Disney // 1984 // 54 Minutes // Not Rated
Reviewed by Chief Justice Michael Stailey // February 2nd, 2008
Who ever said the animated short was a dead medium?
In mid-December, Melissa and I had the pleasure of attending a screening for The Pixar Story, a compelling documentary by Leslie Iwerks, granddaughter of Walt Disney's original animation partner and collaborator, Ub Iwerks. Two weeks later, in a completely unrelated event, my brother gave me a copy of To Infinity and Beyond: The Story of Pixar Animation Studios for Christmas. To say I'm an animation fan, would be an understatement, which is why I was so looking forward to reviewing the Pixar Short Films Collection: Volume 1. Having seen all of these shorts years before in various forms and places, it wasn't so much subject matter that intrigued me, but the stories behind them. And what fascinating stories they are.
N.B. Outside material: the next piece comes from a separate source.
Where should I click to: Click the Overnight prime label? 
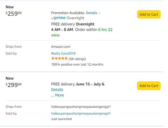click(x=75, y=18)
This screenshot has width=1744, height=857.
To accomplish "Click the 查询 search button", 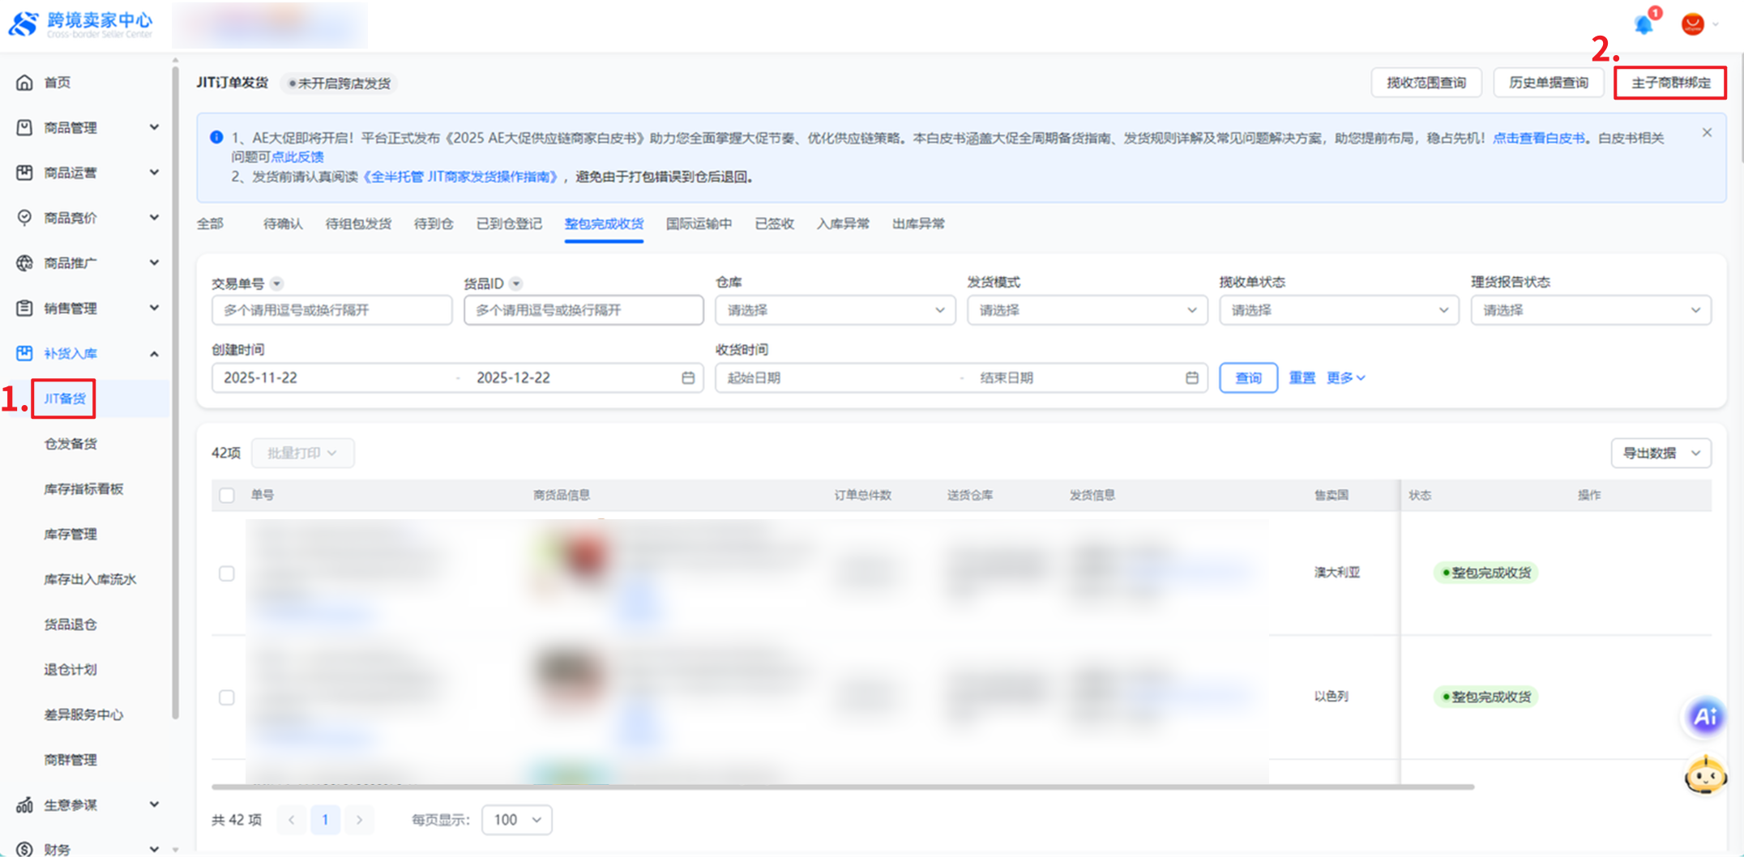I will [1248, 377].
John Lasseter was enthralled by animation at very young age. Following his graduation from Cal Arts, a school and animation program created by Walt Disney himself, John not surprisingly went to work for the House of Mouse. But he was a man ahead of his time, and the limited vision of Disney brass at the time has no interest in an animator whose interests and 3D pursuits exceeded their own. As fate would have it (as fate often does), John crossed paths with computer whiz Ed Catmull and the spark of a new venture was born. While the road to where Pixar is today was long and fraught with peril, the creativity generated by this small band of like-minded individuals has given us some of the most engaging and beautifully conceived stories in cinematic history -- Toy Story, A Bug's Life, Monsters, Inc., Finding Nemo, The Incredibles, Cars, Ratatouille. And yet the path to these features was paved by equally compelling shorts who humor and emotion stands the test of time, as evidenced by this collection.
The Adventures of André and Wally B (1984)
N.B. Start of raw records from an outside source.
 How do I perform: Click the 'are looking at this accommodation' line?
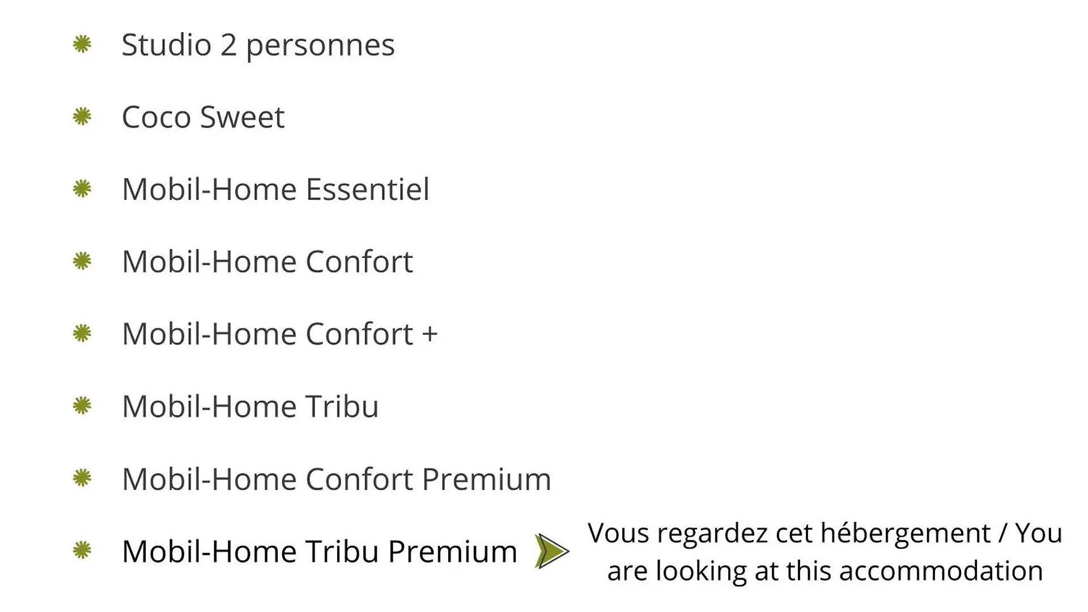pos(825,571)
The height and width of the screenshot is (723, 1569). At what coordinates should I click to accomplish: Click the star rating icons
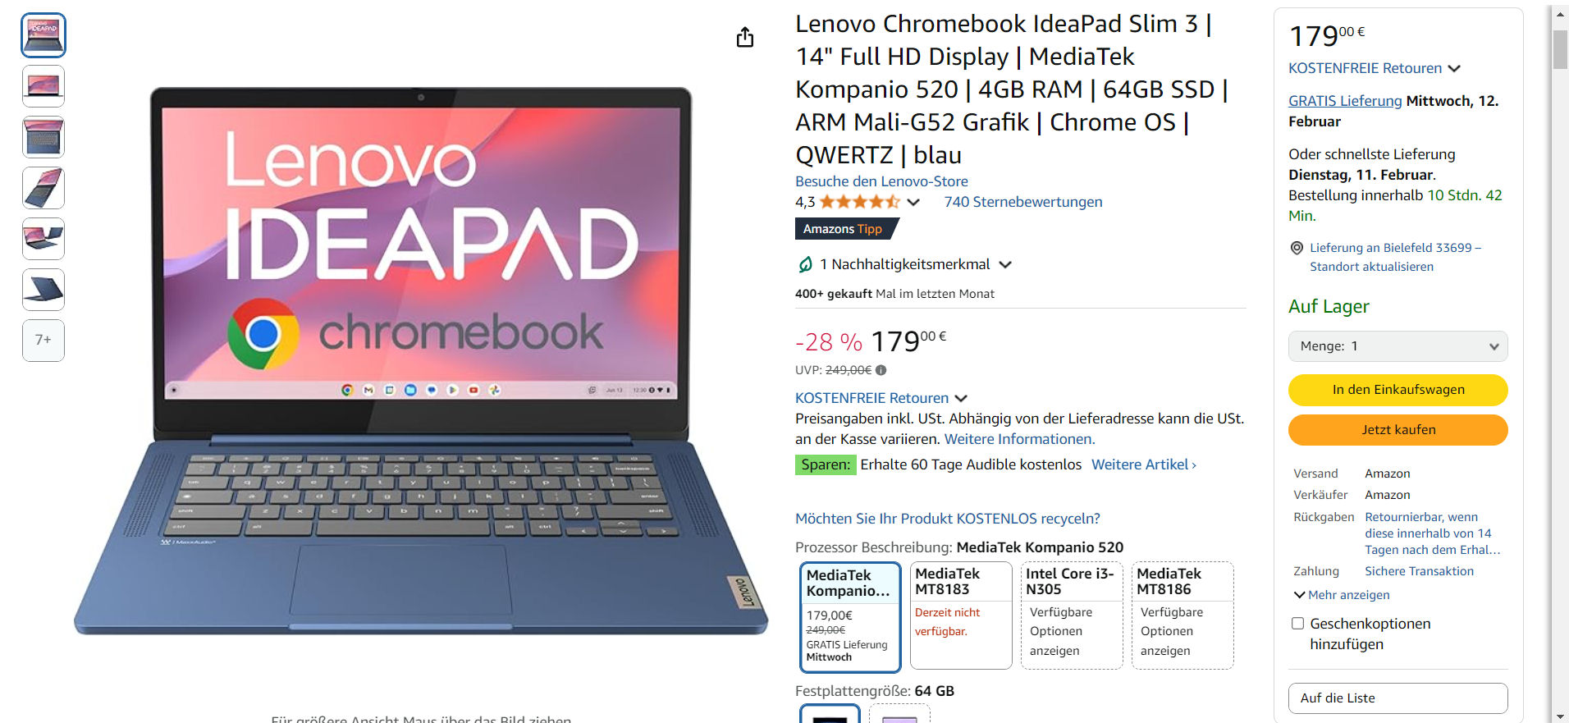click(859, 202)
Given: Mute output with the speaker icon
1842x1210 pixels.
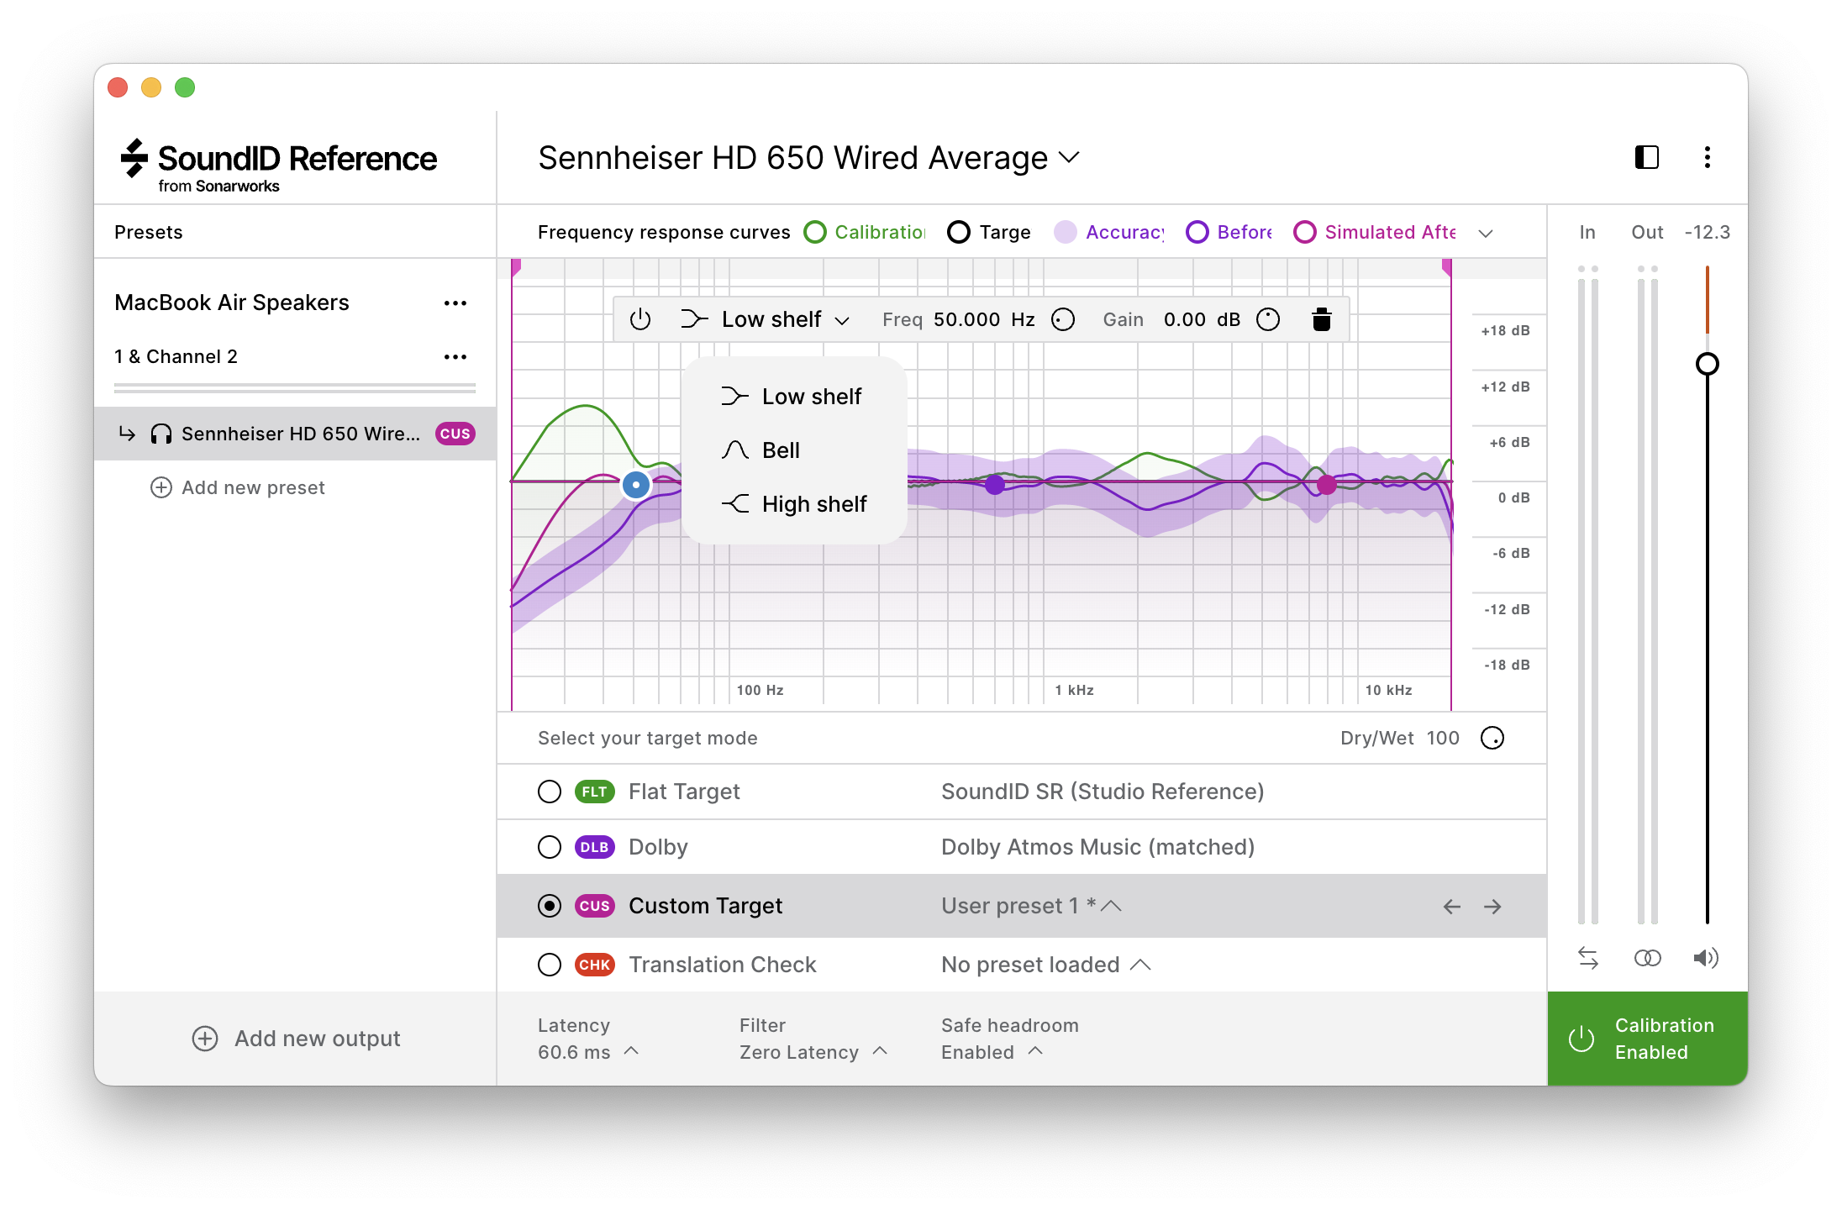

Created while Ed, John, and the original Pixar crew were working for LucasFilm's Computer Division. The short was meant to wow the audience at SIGGRAPH -- the computer industry's annual event to honor and celebrate advancements in graphics and interactive design -- and wow them they did, despite the fact that the film wasn't even finished yet. You can already see the trademark Pixar richness of detail evidenced in Bill Reeves backgrounds for this brief tale of animated man versus nature. It's a one note gag, but moved the medium light years forward. Written by Alvy Ray Smith, with models and animation by John, Ed, Alvy, Tom Duff, and David Salesin.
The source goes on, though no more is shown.